Después de ver la obra más de 300 veces desde el fondo de la sala, el director descubrió algo cuando se sentó entre el público: el primer plano. ‘En teatro uno mira al que habla. El cine te permite mirar al que escucha’, dijo. Esa posibilidad de capturar la emoción en el rostro fue, según contó, la llave para justificar la adaptación. Lejos de temer que la película quedara “teatral”, defendió la decisión de filmar el parque como un espacio abierto, con profundidad y vida, y de trabajar con una curva energética que sostenga el pulso del relato.
Aunque la película tendrá vida global en Netflix, Campanella fue claro: ‘La filmé como cine’. Cree que la historia puede viajar bien en castellano (la experiencia en España, donde la obra estuvo cinco meses en cartel, lo respalda) y confía en la universalidad del conflicto. ‘Se reían y se emocionaban en los mismos lugares’, señaló.

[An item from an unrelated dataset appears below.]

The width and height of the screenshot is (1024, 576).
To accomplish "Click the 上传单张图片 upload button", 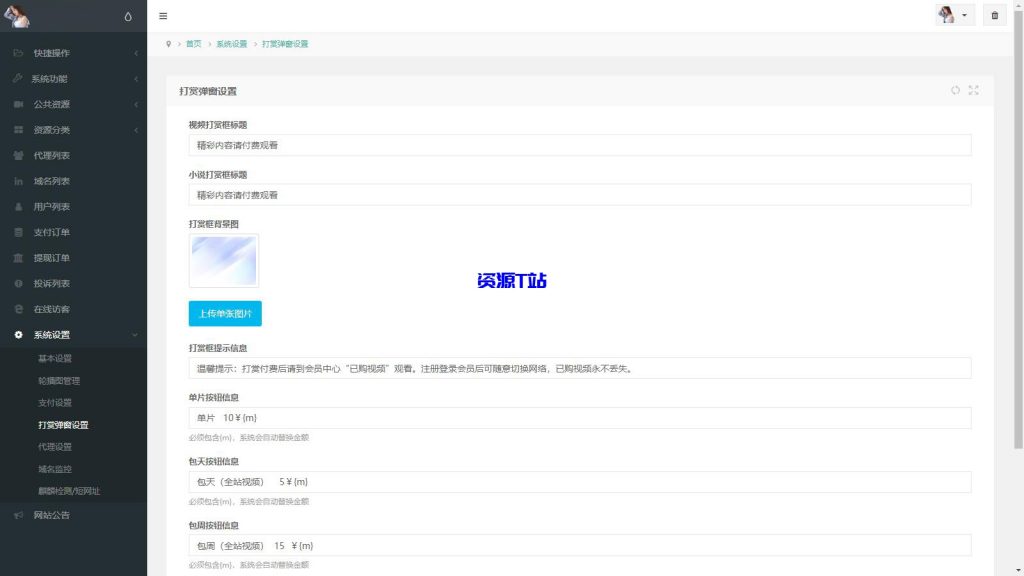I will click(x=224, y=313).
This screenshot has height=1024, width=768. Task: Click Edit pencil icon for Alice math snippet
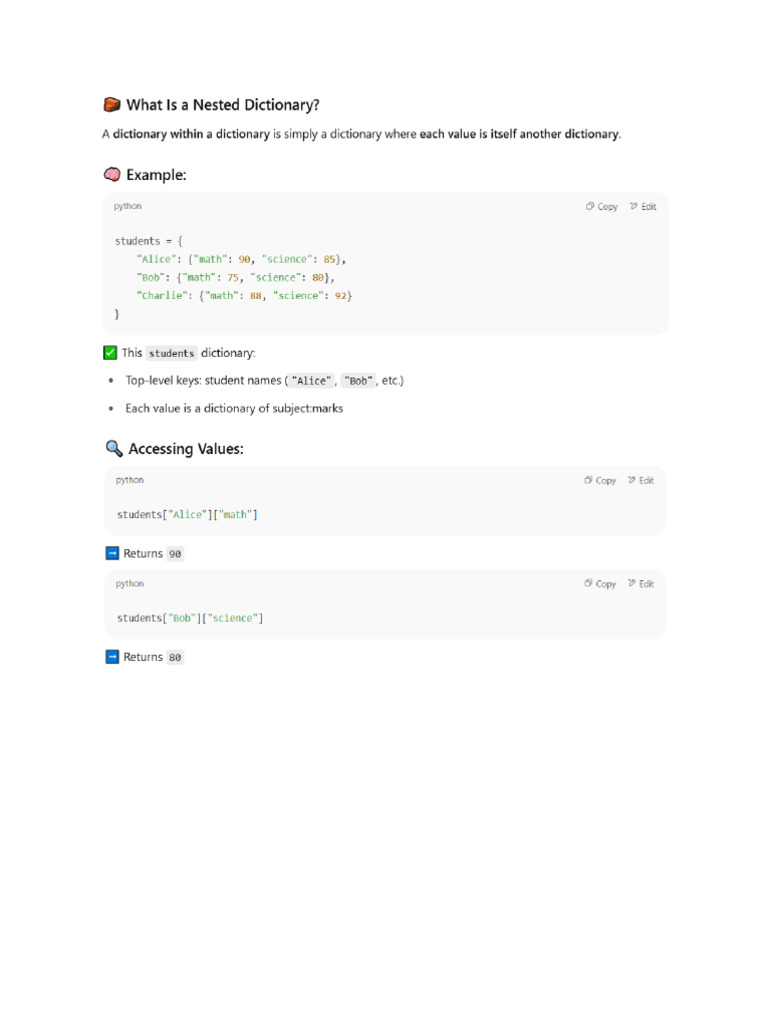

En el roundtable también hubo espacio para opiniones menos diplomáticas. Sobre los formatos verticales fue tajante: los considera “antinaturales”. Y respecto de la inteligencia artificial, lejos del alarmismo, adoptó una mirada pragmática. La define como una herramienta poderosa, capaz de procesar información a gran velocidad, pero incapaz (al menos por ahora) de reemplazar la imaginación. Incluso contó que, por curiosidad, le pidió una crítica del guion y la IA detectó en segundos su parentesco con la obra original. ‘Eso sí me sorprendió’, admitió.
En paralelo, trabaja en la adaptación animada de Mafalda, un proyecto que asume con entusiasmo y responsabilidad. Pero si algo dejó claro en Content Américas 2026 es que su búsqueda no cambió: no le interesa “contar” historias, sino hacer que el espectador las viva. En Parque Lezama, esa premisa vuelve a sentarse en un banco para recordarnos que, aun cuando el tiempo apremia, siempre estamos a tiempo de elegir de qué lado pararnos.